RW CARL GRUNDSTROM (2016 Draft eligible/1997): Grundstrom’s tournament has been pretty nondescript when you consider he was one of the SHL’s top young performers, and had done well in previous U20 competitions. The effort is certainly there — he’s known for hustling and bustling shift in and shift out. It looks like a simple case of being snakebitten, as goaltenders have robbed him of at least three goals this tournament. We truly think that he shouldn’t change a thing because when you bust your tail and position yourself properly, the good things will begin to reflect on the scoresheet. He did, however, get destroyed by Mitch Marner of all people (even though the hit looked massively illegal). He took two minor penalties and didn’t get a shot on goal, so there’s good bet he’ll be more assertive on Saturday against an inferior Slovakian team.
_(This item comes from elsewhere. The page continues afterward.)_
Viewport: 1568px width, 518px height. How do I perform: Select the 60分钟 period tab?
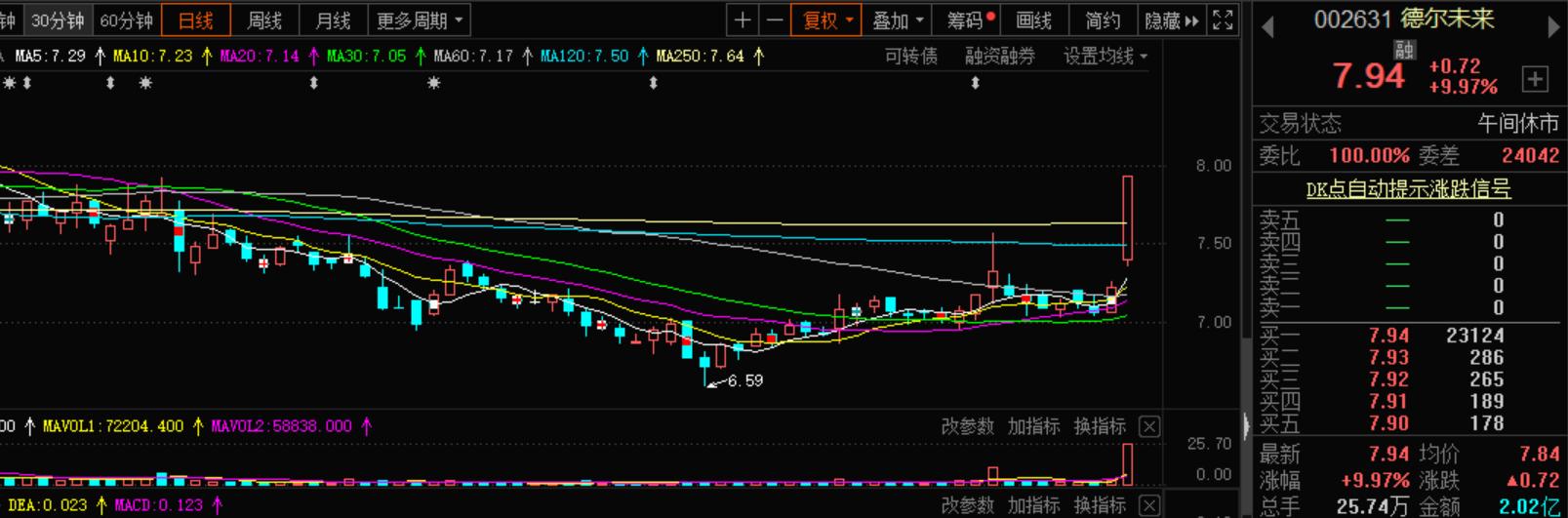(127, 20)
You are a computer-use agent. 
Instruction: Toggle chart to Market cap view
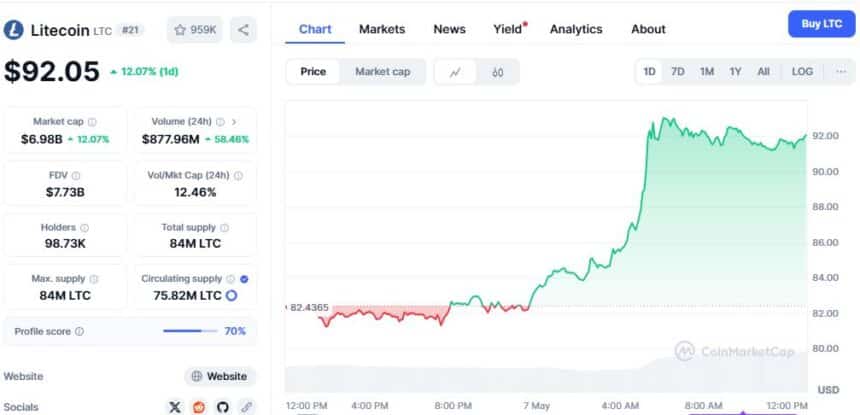383,72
LW BRENDAN PERLINI (Arizona 1st/2014): It’s time for Perlini to start acting and playing like a leader for a Canadian squad bereft of somebody to count on. He’s missed so many quality chances it’s disconcerting. The tournament is four games old, and we’ve been combing over film to try to find more than a handful of shifts where Perlini was influencing play. To us, he’s a goal scorer who needs people feeding him the puck, and it’s just not happening in Helsinki. Has he gotten himself in good shooting position? Absolutely. The issue has been the extra effort where a player realizes he’s going to need to take a stick to the face or a chop to the small of the back in order for to contribute. We haven’t seen that, and the stats back it up.
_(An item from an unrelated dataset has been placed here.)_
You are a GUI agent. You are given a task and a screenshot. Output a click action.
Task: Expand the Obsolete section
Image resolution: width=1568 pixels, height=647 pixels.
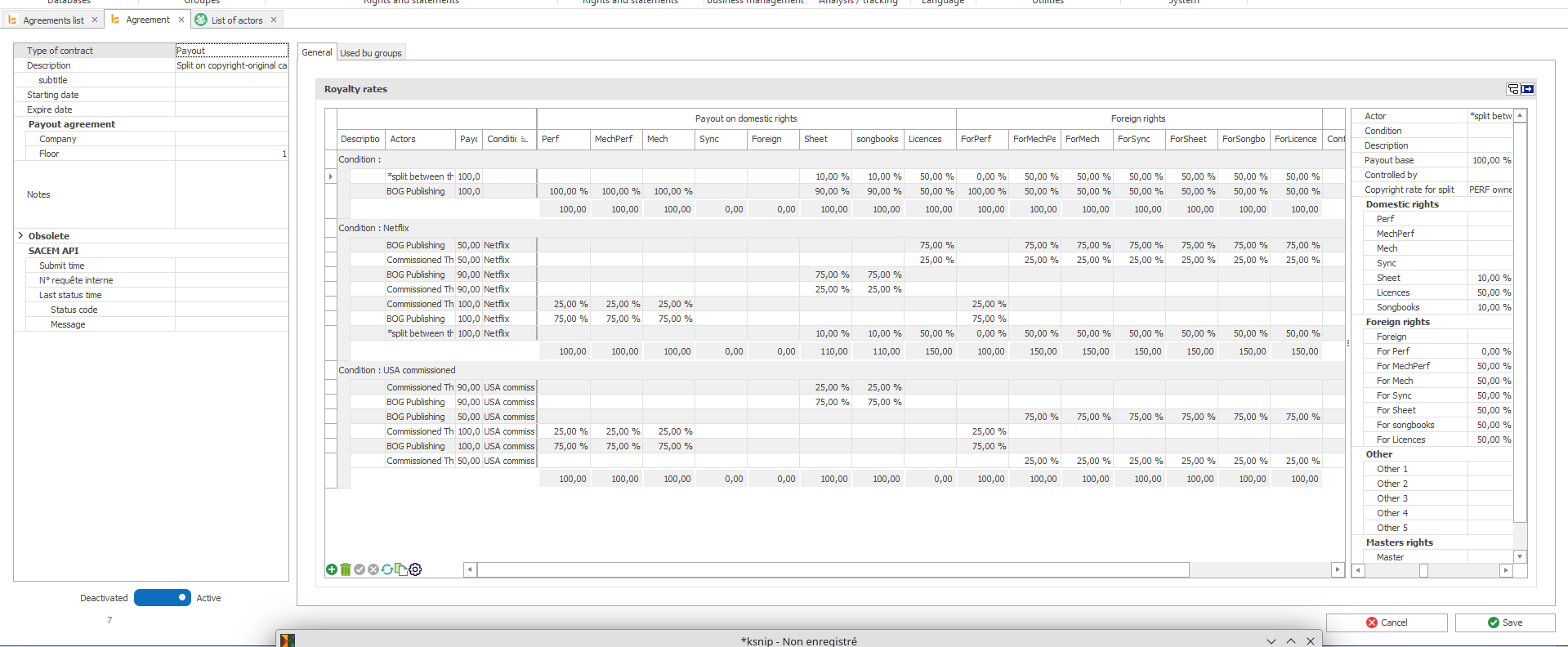(20, 236)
RW MITCH MARNER (Toronto 1st/2015): We applaud Marner for owning up to the mess that’s gone on in the preliminary round. And while the popular opinion seems to blame him as being a big part of it, we don’t necessarily see it that way. Marner has been every bit of the puck magician we see on a nightly basis in the OHL. The problem is that critics don’t want to admit that the OHL can’t defend Marner with rosters chock full of blue-chip prospects like Sweden and the United States can. Sure, he’s made his share of bad passes (especially those drop passes to nobody in particular). But this kid is a warrior, and he was one of the few Canadians to show up against Sweden. Not only did he obliterate the larger Carl Grundstrom, but he tried to mount a comeback when he stepped into an absolute bomb that beat Felix Sandstrom where momma hides the pignoli cookies. In our view, he’s one of the only guys head coach Dave Lowry can count on to provide offense. And the fact that he’s second in team scoring with four points in four games says way more about Canada’s paltry depth scoring than it does about one of their best players.
RW TRAVIS KONECNY (Philadelphia 1st/2015): If there’s one kid in the Team Canada dressing room you just know is not sleeping at night, it’s probably Konecny, as he’s poured every ounce of sweat into his shifts, especially when his team needs a pick-me-up. Konecny has thrown bone-crushing hits, blocked shots, busted his tail to avoid icings, taken sticks to the head, drawn penalties and tried his best to change the momentum.